**PROVIDED PASSAGE:**

******

AN illustrated article in Engineering for February 14 gives an account of the large Humphrey gas pumps installed at Chingford. There are five sets in all; the first two were started on January 18 and 19, and the third a week ago; the remaining sets will no doubt be at work before the official opening of the Chingford Reservoir by his Majesty the King on March 15 next. No accurate tests have been made as yet, but it is already sufficiently obvious that the guaranteed output is being very substantially exceeded. So carefully have the designs of the pumps been worked out that the only detail altered, as the result of seeing them at work, has been the substitution on certain valve-spindles of a solid nut instead of the split one originally provided. It has required considerable courage to accept a contract, under very stringent penalties, for pumps of this type, 7 ft. in diameter, and developing each between 200 and 300 h.p., on the basis of the experience gained of an experimental pump having an output equivalent to about 35 h.p only. The results so far have entirely justified Mr. Humphrey's confidence in the capabilities of his remarkable contribution to the progress of mechanical engineering.

******

**DATASET CONTENT:**
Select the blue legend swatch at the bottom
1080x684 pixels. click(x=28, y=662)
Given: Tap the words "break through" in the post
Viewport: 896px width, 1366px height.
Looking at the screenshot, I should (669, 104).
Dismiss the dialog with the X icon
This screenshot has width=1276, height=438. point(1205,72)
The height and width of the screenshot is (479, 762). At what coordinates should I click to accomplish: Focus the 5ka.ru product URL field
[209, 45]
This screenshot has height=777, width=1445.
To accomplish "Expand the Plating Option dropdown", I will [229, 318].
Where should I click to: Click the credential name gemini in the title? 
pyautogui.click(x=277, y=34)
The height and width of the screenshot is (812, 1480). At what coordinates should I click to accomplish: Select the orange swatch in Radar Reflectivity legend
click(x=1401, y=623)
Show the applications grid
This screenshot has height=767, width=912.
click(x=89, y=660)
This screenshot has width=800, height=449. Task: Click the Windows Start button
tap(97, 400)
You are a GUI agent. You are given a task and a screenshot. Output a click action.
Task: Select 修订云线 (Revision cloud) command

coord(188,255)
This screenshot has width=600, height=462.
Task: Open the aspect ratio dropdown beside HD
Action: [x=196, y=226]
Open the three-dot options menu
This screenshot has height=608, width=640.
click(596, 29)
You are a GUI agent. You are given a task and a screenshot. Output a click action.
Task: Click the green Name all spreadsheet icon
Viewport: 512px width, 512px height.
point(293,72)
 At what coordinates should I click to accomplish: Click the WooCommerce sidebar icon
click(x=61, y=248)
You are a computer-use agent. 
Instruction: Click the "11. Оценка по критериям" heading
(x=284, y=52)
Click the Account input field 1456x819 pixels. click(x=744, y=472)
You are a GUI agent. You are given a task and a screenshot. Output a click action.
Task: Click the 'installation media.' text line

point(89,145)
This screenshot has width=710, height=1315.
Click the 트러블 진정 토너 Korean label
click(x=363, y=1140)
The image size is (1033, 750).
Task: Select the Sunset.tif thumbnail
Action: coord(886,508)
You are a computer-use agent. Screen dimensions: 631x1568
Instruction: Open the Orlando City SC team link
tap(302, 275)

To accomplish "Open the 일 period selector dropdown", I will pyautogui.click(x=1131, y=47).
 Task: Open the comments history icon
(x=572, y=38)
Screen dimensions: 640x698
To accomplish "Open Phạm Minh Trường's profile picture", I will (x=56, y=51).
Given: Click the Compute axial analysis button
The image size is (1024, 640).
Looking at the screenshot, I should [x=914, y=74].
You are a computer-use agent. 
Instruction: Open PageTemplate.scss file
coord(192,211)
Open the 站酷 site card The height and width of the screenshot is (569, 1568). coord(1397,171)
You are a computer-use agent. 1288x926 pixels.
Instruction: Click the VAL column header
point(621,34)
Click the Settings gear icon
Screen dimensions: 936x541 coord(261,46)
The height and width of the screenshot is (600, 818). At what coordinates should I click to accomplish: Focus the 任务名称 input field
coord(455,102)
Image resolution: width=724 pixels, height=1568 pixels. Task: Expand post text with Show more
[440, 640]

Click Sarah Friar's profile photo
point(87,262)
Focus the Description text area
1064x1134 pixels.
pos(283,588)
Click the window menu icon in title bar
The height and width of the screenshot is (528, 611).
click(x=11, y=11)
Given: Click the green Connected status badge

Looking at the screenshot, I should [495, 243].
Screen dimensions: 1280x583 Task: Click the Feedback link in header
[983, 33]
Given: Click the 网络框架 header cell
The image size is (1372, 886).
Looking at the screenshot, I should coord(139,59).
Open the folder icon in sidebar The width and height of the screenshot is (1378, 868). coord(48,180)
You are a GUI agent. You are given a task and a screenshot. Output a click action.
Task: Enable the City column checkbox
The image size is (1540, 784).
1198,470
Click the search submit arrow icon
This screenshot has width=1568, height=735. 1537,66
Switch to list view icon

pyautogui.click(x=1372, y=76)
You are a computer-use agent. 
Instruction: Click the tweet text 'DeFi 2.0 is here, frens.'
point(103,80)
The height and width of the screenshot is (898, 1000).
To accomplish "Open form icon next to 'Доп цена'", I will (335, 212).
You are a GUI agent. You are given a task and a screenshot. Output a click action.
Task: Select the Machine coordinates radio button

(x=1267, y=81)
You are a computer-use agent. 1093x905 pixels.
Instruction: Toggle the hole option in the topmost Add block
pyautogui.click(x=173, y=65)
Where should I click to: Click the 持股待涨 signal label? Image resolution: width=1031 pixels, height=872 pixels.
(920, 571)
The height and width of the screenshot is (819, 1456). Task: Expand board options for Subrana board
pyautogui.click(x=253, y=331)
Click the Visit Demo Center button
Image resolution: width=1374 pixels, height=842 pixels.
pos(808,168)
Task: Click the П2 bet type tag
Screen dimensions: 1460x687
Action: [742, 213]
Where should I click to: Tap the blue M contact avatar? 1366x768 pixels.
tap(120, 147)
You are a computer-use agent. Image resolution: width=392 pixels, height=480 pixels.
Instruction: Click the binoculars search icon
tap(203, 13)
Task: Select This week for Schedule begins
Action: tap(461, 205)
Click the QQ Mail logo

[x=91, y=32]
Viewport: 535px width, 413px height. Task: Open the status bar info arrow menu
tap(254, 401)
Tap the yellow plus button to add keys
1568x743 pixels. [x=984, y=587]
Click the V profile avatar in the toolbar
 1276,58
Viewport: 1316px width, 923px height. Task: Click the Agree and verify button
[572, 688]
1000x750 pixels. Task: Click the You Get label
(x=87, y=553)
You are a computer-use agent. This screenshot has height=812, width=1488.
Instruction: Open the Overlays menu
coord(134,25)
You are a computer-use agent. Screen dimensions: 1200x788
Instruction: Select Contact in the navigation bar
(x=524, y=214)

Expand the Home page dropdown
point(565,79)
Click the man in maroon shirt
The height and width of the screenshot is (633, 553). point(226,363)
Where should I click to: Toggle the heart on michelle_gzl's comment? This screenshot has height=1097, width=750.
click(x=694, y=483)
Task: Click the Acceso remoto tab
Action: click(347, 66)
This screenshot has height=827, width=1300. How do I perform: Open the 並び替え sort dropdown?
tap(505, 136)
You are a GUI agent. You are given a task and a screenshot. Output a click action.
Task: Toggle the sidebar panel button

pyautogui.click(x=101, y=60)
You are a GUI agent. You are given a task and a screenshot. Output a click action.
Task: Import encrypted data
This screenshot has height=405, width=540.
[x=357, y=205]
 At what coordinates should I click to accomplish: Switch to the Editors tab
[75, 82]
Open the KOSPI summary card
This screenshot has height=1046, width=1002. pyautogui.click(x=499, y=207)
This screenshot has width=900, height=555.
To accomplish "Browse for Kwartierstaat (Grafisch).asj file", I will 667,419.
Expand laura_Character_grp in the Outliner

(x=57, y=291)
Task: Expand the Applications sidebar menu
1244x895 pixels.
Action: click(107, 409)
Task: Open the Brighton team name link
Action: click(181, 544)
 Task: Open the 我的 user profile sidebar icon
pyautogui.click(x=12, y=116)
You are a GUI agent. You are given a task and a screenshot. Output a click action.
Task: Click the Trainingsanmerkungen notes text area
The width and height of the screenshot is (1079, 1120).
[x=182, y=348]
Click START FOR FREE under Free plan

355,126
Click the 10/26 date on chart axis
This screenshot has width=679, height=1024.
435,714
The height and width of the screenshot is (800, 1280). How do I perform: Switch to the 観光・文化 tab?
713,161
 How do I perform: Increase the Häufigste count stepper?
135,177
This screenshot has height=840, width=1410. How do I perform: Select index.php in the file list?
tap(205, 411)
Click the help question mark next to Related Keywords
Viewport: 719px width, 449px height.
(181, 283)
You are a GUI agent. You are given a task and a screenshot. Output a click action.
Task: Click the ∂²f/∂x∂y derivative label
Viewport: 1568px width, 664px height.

******

**YOUR TASKS:**
(1) Do these statements agree with the text on the Humphrey gas pumps? Answer yes or no for each, quoting the words of the text that decide it.
(a) Five sets of pumps were installed at Chingford.
(b) Accurate tests have confirmed that the guaranteed output is being exceeded.
(c) The experimental pump had an output equivalent to about 35 h.p.
(2) According to the text on the Humphrey gas pumps, what was the only detail altered after the pumps were seen at work?
(3) Please write a continuation of the text on the Humphrey gas pumps at Chingford, picking up after its final sentence.

**RESPONSES TO THE EXERCISE:**
(1)
(a) Yes: "There are five sets in all"
(b) No: "No accurate tests have been made as yet"
(c) Yes: "an experimental pump having an output equivalent to about 35 h.p only"

(2) On certain valve-spindles, a solid nut replaced the split one originally provided.

(3)
OUR ASTRONOMICAL COLUMN. VARIATION OF LATITUDE: THE KIMURA TERM.-After applying all known corrections to the results obtained by the International Latitude Service, there remains a periodic term, known as the Kimura term, for which many explanations have been suggested. Dr. F. E. Ross now suggests that this term is not real, but is due to our lack of knowledge concerning the method of treating the results. He points out that any one of the suggested explanations is efficient, but argues that there is no need for them, for any periodic error in the system of mean declinations adopted would produce a so-called Kimura term. (Astronomische Nachrichten, No. 4630.)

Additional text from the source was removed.